Dataset records:
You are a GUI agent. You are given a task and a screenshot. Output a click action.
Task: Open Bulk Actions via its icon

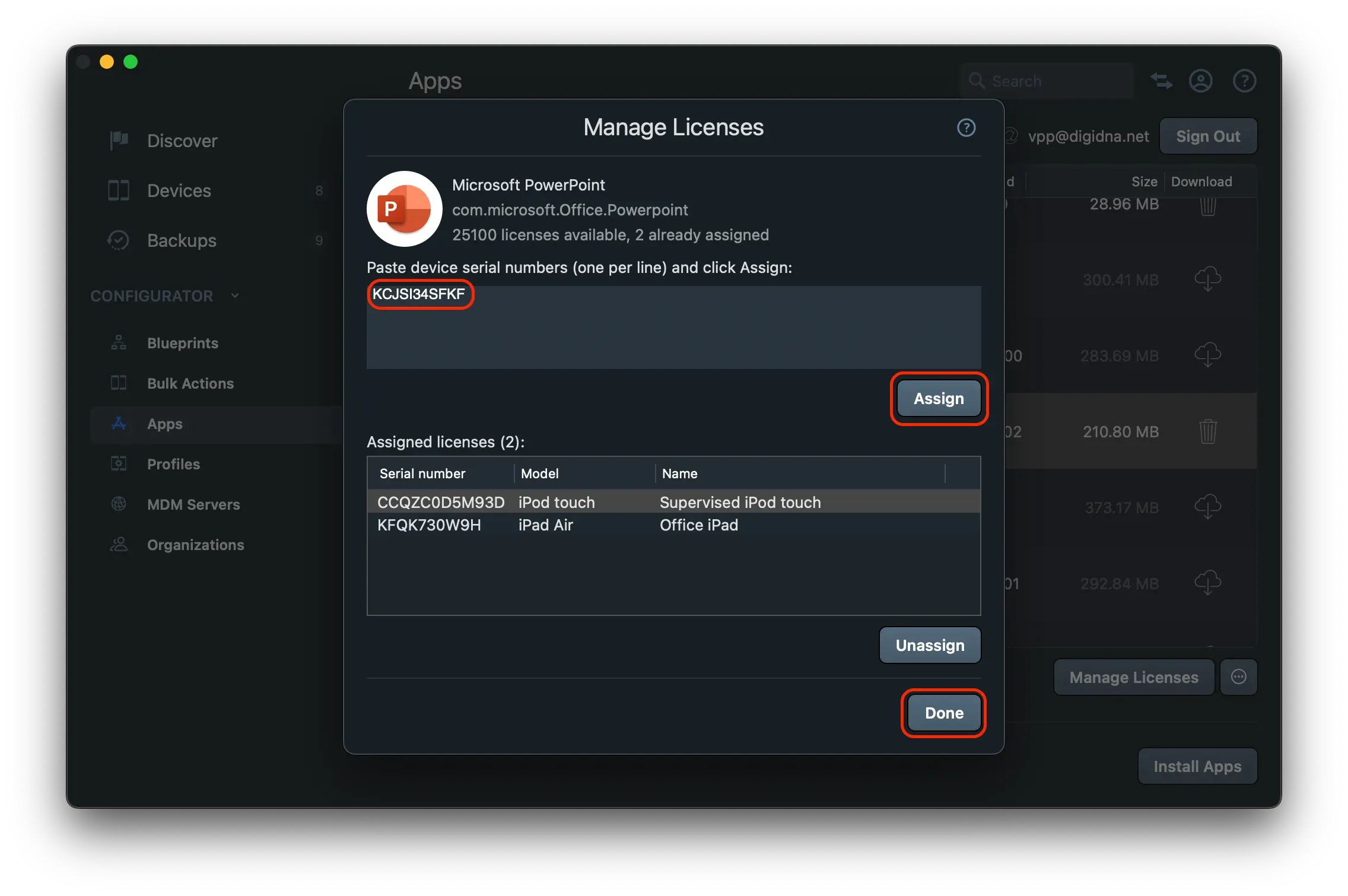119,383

==

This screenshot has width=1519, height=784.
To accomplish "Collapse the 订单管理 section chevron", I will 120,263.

---

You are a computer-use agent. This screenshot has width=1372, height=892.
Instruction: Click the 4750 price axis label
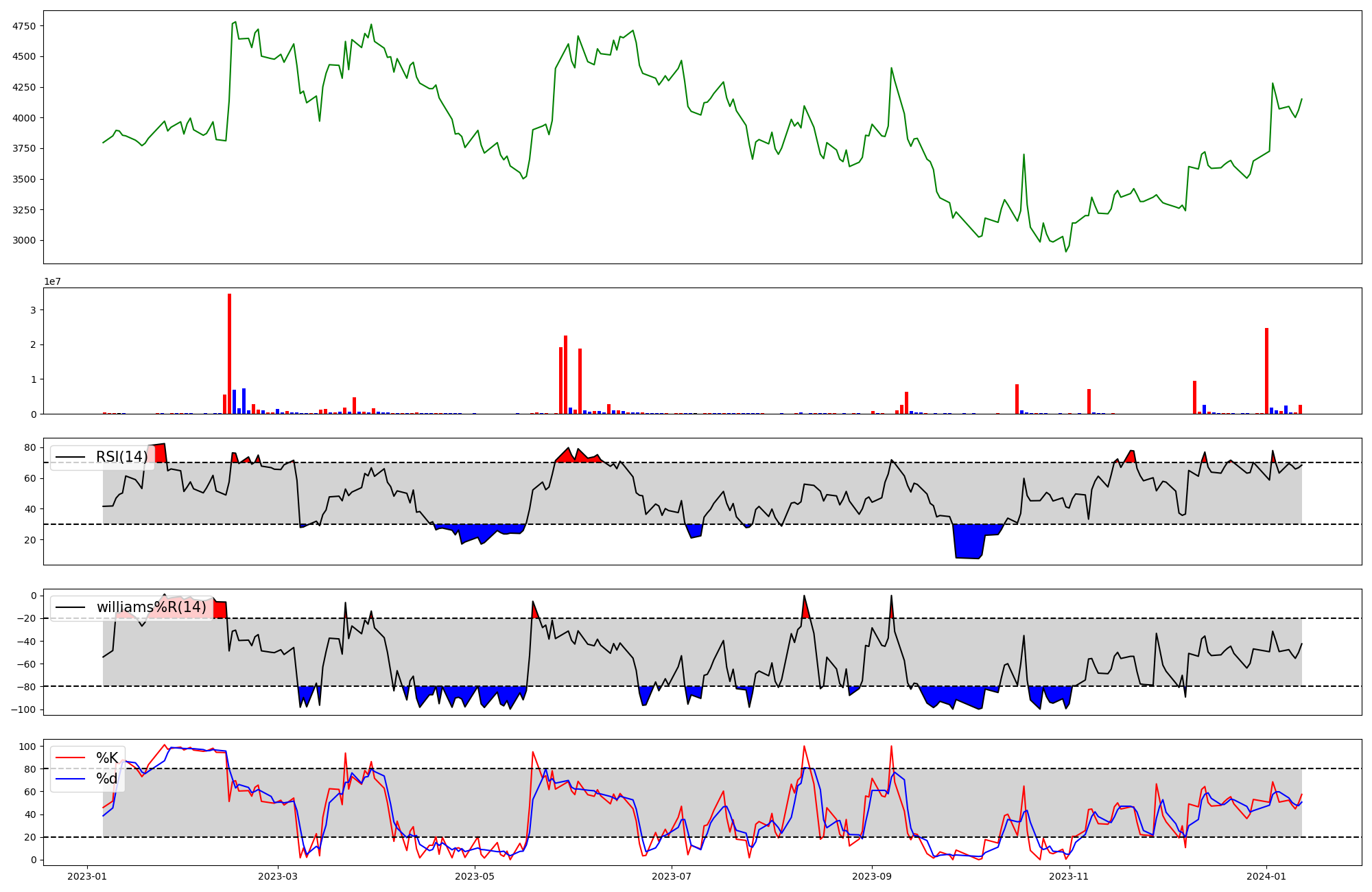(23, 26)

Directions: State, as a bare number, how many lines of the records above include "agent".

Solution to the exercise: 2